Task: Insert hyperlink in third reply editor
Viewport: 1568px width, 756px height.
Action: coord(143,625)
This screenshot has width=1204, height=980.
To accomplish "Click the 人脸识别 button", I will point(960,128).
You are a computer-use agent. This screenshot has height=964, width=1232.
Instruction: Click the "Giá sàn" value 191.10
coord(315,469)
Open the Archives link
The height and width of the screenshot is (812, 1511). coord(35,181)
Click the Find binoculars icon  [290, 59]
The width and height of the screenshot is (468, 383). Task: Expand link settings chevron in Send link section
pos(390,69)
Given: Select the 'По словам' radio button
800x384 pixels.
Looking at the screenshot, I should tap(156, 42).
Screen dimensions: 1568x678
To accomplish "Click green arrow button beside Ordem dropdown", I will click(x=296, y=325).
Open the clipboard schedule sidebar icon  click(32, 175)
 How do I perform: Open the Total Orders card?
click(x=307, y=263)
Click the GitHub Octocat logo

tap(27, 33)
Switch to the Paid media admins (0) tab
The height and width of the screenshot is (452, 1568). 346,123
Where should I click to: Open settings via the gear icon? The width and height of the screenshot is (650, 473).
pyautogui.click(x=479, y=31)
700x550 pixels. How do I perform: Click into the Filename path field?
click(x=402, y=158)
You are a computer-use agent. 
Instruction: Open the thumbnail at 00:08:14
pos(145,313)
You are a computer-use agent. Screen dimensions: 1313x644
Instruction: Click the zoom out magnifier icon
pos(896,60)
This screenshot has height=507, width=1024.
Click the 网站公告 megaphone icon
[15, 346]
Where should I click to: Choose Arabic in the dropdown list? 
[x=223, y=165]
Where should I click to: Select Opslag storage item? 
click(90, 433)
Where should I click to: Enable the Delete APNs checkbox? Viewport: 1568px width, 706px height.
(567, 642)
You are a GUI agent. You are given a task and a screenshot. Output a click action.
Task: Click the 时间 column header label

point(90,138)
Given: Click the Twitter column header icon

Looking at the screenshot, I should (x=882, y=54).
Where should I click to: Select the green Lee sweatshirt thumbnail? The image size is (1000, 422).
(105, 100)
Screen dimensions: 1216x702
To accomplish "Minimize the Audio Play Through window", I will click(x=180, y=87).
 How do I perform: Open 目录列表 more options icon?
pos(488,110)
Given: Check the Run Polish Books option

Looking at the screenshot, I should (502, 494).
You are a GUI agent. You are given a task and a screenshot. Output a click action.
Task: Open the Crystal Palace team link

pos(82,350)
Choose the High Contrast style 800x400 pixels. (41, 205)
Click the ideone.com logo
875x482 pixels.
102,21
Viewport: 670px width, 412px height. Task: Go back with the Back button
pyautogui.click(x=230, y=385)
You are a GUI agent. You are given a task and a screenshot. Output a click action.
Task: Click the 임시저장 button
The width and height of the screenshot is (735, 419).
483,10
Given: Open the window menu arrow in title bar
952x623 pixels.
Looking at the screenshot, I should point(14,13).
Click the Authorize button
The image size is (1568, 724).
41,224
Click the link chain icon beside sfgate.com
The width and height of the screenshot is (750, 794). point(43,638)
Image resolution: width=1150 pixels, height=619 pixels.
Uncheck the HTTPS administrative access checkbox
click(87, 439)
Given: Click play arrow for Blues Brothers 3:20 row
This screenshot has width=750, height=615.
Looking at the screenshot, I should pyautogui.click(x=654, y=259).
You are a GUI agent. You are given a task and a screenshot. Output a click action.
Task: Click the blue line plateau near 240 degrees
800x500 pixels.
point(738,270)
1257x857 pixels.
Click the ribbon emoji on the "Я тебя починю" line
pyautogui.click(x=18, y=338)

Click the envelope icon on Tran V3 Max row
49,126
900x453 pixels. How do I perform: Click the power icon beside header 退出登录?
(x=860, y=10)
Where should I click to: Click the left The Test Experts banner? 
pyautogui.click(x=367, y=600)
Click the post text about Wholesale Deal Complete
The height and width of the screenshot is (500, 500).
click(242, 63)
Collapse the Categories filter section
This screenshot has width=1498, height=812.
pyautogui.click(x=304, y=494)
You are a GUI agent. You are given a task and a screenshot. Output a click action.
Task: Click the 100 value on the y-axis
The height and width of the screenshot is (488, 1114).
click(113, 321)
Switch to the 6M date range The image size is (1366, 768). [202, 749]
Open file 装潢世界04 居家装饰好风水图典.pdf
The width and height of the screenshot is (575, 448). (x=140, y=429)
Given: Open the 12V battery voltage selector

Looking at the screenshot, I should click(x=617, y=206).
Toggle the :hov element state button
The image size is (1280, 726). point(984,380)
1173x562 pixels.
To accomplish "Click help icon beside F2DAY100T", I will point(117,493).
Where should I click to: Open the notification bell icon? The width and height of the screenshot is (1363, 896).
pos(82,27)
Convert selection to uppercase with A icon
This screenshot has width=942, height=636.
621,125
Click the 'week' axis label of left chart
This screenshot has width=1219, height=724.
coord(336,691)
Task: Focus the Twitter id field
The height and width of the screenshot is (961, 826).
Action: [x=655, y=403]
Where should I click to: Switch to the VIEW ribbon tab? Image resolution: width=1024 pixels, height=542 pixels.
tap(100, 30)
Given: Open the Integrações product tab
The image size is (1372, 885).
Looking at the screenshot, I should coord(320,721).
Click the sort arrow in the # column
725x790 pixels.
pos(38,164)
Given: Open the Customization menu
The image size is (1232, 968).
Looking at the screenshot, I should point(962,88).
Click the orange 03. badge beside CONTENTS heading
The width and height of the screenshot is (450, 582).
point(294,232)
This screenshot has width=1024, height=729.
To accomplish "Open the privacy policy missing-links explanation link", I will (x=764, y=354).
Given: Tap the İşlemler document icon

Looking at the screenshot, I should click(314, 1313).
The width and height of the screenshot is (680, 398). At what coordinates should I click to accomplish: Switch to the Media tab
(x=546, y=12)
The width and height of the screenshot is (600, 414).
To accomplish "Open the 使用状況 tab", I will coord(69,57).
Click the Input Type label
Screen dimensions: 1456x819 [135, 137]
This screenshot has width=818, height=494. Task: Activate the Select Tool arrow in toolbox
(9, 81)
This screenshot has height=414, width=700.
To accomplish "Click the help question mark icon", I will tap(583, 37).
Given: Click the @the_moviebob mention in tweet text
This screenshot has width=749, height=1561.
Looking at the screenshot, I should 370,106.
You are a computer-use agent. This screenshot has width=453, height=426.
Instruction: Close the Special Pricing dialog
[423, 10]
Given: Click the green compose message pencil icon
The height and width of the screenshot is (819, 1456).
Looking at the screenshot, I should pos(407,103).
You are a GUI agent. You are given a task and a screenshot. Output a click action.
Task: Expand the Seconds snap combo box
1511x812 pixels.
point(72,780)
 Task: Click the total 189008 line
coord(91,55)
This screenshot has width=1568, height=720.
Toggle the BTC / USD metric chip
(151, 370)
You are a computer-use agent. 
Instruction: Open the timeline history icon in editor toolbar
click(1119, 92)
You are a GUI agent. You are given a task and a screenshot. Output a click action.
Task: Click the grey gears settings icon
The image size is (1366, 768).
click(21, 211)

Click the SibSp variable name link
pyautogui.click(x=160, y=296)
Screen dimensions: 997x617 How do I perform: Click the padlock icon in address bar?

============================================================

Rewrite the records above, replacing every "computer-use agent" with "desktop assistant" and keeping everything else the same.

Task: Insert hyperlink in third reply editor
Viewport: 1568px width, 756px height.
Action: coord(143,625)
This screenshot has width=1204, height=980.
To accomplish "Click the 人脸识别 button", I will point(960,128).
You are a desktop assistant. This screenshot has height=964, width=1232.
Instruction: Click the "Giá sàn" value 191.10
coord(315,469)
Open the Archives link
The height and width of the screenshot is (812, 1511). coord(35,181)
Click the Find binoculars icon  [290, 59]
The width and height of the screenshot is (468, 383). Task: Expand link settings chevron in Send link section
pos(390,69)
Given: Select the 'По словам' radio button
800x384 pixels.
Looking at the screenshot, I should tap(156, 42).
Screen dimensions: 1568x678
To accomplish "Click green arrow button beside Ordem dropdown", I will click(x=296, y=325).
Open the clipboard schedule sidebar icon  click(32, 175)
 How do I perform: Open the Total Orders card?
click(x=307, y=263)
Click the GitHub Octocat logo

tap(27, 33)
Switch to the Paid media admins (0) tab
The height and width of the screenshot is (452, 1568). 346,123
Where should I click to: Open settings via the gear icon? The width and height of the screenshot is (650, 473).
pyautogui.click(x=479, y=31)
700x550 pixels. How do I perform: Click into the Filename path field?
click(x=402, y=158)
You are a desktop assistant. 
Instruction: Open the thumbnail at 00:08:14
pos(145,313)
You are a desktop assistant. Screen dimensions: 1313x644
Instruction: Click the zoom out magnifier icon
pos(896,60)
This screenshot has height=507, width=1024.
Click the 网站公告 megaphone icon
[15, 346]
Where should I click to: Choose Arabic in the dropdown list? 
[x=223, y=165]
Where should I click to: Select Opslag storage item? 
click(90, 433)
Where should I click to: Enable the Delete APNs checkbox? Viewport: 1568px width, 706px height.
(567, 642)
You are a GUI agent. You are given a task and a screenshot. Output a click action.
Task: Click the 时间 column header label

point(90,138)
Given: Click the Twitter column header icon

Looking at the screenshot, I should (x=882, y=54).
Where should I click to: Select the green Lee sweatshirt thumbnail? The image size is (1000, 422).
(105, 100)
Screen dimensions: 1216x702
To accomplish "Minimize the Audio Play Through window", I will click(x=180, y=87).
 How do I perform: Open 目录列表 more options icon?
pos(488,110)
Given: Check the Run Polish Books option

Looking at the screenshot, I should (502, 494).
You are a GUI agent. You are given a task and a screenshot. Output a click action.
Task: Open the Crystal Palace team link

pos(82,350)
Choose the High Contrast style 800x400 pixels. (41, 205)
Click the ideone.com logo
875x482 pixels.
102,21
Viewport: 670px width, 412px height. Task: Go back with the Back button
pyautogui.click(x=230, y=385)
You are a GUI agent. You are given a task and a screenshot. Output a click action.
Task: Click the 임시저장 button
The width and height of the screenshot is (735, 419).
483,10
Given: Open the window menu arrow in title bar
952x623 pixels.
Looking at the screenshot, I should point(14,13).
Click the Authorize button
The image size is (1568, 724).
41,224
Click the link chain icon beside sfgate.com
The width and height of the screenshot is (750, 794). point(43,638)
Image resolution: width=1150 pixels, height=619 pixels.
Uncheck the HTTPS administrative access checkbox
click(87, 439)
Given: Click play arrow for Blues Brothers 3:20 row
This screenshot has width=750, height=615.
Looking at the screenshot, I should pyautogui.click(x=654, y=259).
You are a GUI agent. You are given a task and a screenshot. Output a click action.
Task: Click the blue line plateau near 240 degrees
800x500 pixels.
point(738,270)
1257x857 pixels.
Click the ribbon emoji on the "Я тебя починю" line
pyautogui.click(x=18, y=338)

Click the envelope icon on Tran V3 Max row
49,126
900x453 pixels. How do I perform: Click the power icon beside header 退出登录?
(x=860, y=10)
Where should I click to: Click the left The Test Experts banner? 
pyautogui.click(x=367, y=600)
Click the post text about Wholesale Deal Complete
The height and width of the screenshot is (500, 500).
click(242, 63)
Collapse the Categories filter section
This screenshot has width=1498, height=812.
pyautogui.click(x=304, y=494)
You are a GUI agent. You are given a task and a screenshot. Output a click action.
Task: Click the 100 value on the y-axis
The height and width of the screenshot is (488, 1114).
click(113, 321)
Switch to the 6M date range The image size is (1366, 768). [202, 749]
Open file 装潢世界04 居家装饰好风水图典.pdf
The width and height of the screenshot is (575, 448). (x=140, y=429)
Given: Open the 12V battery voltage selector

Looking at the screenshot, I should click(x=617, y=206).
Toggle the :hov element state button
The image size is (1280, 726). point(984,380)
1173x562 pixels.
To accomplish "Click help icon beside F2DAY100T", I will point(117,493).
Where should I click to: Open the notification bell icon? The width and height of the screenshot is (1363, 896).
pos(82,27)
Convert selection to uppercase with A icon
This screenshot has width=942, height=636.
621,125
Click the 'week' axis label of left chart
This screenshot has width=1219, height=724.
coord(336,691)
Task: Focus the Twitter id field
The height and width of the screenshot is (961, 826).
Action: [x=655, y=403]
Where should I click to: Switch to the VIEW ribbon tab? Image resolution: width=1024 pixels, height=542 pixels.
tap(100, 30)
Given: Open the Integrações product tab
The image size is (1372, 885).
Looking at the screenshot, I should coord(320,721).
Click the sort arrow in the # column
725x790 pixels.
pos(38,164)
Given: Open the Customization menu
The image size is (1232, 968).
Looking at the screenshot, I should point(962,88).
Click the orange 03. badge beside CONTENTS heading
The width and height of the screenshot is (450, 582).
point(294,232)
This screenshot has width=1024, height=729.
To accomplish "Open the privacy policy missing-links explanation link", I will (x=764, y=354).
Given: Tap the İşlemler document icon

Looking at the screenshot, I should click(314, 1313).
The width and height of the screenshot is (680, 398). At what coordinates should I click to accomplish: Switch to the Media tab
(x=546, y=12)
The width and height of the screenshot is (600, 414).
To accomplish "Open the 使用状況 tab", I will coord(69,57).
Click the Input Type label
Screen dimensions: 1456x819 [135, 137]
This screenshot has width=818, height=494. Task: Activate the Select Tool arrow in toolbox
(9, 81)
This screenshot has height=414, width=700.
To accomplish "Click the help question mark icon", I will tap(583, 37).
Given: Click the @the_moviebob mention in tweet text
This screenshot has width=749, height=1561.
Looking at the screenshot, I should 370,106.
You are a desktop assistant. This screenshot has width=453, height=426.
Instruction: Close the Special Pricing dialog
[423, 10]
Given: Click the green compose message pencil icon
The height and width of the screenshot is (819, 1456).
Looking at the screenshot, I should pos(407,103).
You are a GUI agent. You are given a task and a screenshot. Output a click action.
Task: Expand the Seconds snap combo box
1511x812 pixels.
point(72,780)
 Task: Click the total 189008 line
coord(91,55)
This screenshot has width=1568, height=720.
Toggle the BTC / USD metric chip
(151, 370)
You are a desktop assistant. 
Instruction: Open the timeline history icon in editor toolbar
click(1119, 92)
You are a GUI agent. You are given a task and a screenshot. Output a click action.
Task: Click the grey gears settings icon
The image size is (1366, 768).
click(21, 211)

Click the SibSp variable name link
pyautogui.click(x=160, y=296)
Screen dimensions: 997x617 How do I perform: Click the padlock icon in address bar?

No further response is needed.